Attention is the foundation of everything. It's a piece of math that tells the model which words are most relevant when predicting the next word.

Large language models are fundamentally next token prediction systems. But to predict the right next token, the model needs to know which earlier words matter most. In "The cat sat on the mat," the word "cat" is far more important than "the." "The" appears everywhere and carries little meaning. The attention mechanism is what helps the model learn this kind of context.

Instead of naively predicting the next word based on just the previous few words, attention lets the model say: "This part of the sentence, whether it was the last sentence or ten sentences ago, is especially relevant to what I'm about to predict."

Jargon to know:

  • Attention: the mechanism that identifies which tokens matter for the current prediction
  • Weights / Parameters: the learnable variables inside a model that capture what it has learned during training.
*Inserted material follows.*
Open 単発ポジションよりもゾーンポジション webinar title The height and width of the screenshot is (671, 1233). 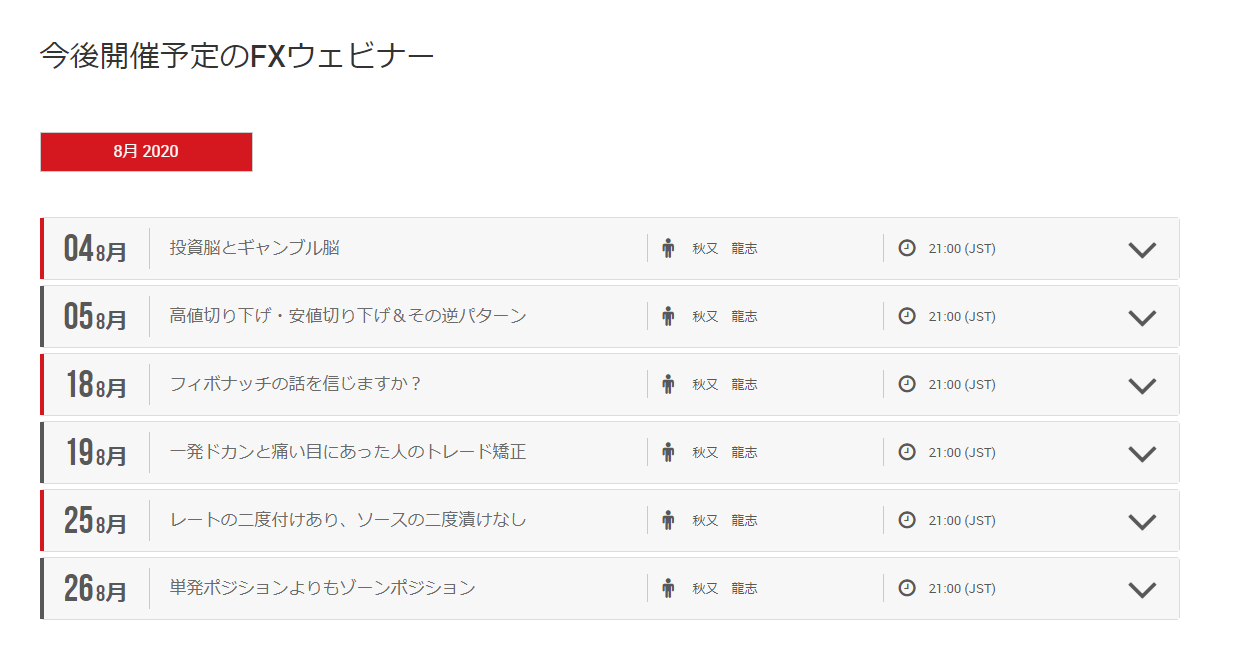(x=322, y=588)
When someone says a model has "open weights," they mean the trained model is free to download and use.
  • Tokens: the smallest chunks a language model works with. You can think of a token as roughly a word, though words can be broken into sub-word pieces (e.g., "presentation" might become "present" + "ation")

Layer 2: Transformers

Take a bunch of attention mechanisms and stack them together with a feed-forward network, and you get a transformer block.

More attention heads means more weights, which means a bigger "brain." The model can capture more information and understand more context about what came before it. That's really all a transformer is: attention blocks stacked together.

Jargon to know:

  • Transformer: a stack of attention mechanisms; the architecture behind every modern language model
  • Parameters: used interchangeably with weights in casual conversation. "How many parameters does the model have?" is just asking how big its brain is.
  • Neural network: a type of machine learning model; transformers are a specific kind of neural network

Go deeper:


Layer 3: Large Language Models (LLMs)

Take multiple transformer blocks and stack them on top of each other. It just gets bigger and bigger: more learnable parameters, more capacity.

The scale matters:

  • Millions of parameters → can complete sentences reasonably well
  • Billions of parameters → can write coherent paragraphs
  • Hundreds of billions+ → the large language models we use today

Every time you see a new model release ("GPT-5.4 with 7 billion parameters" or "Mistral 7B"), that number is just telling you the size of the model's brain. It's a company's way of saying: look how big our model is, look how much time we spent training it.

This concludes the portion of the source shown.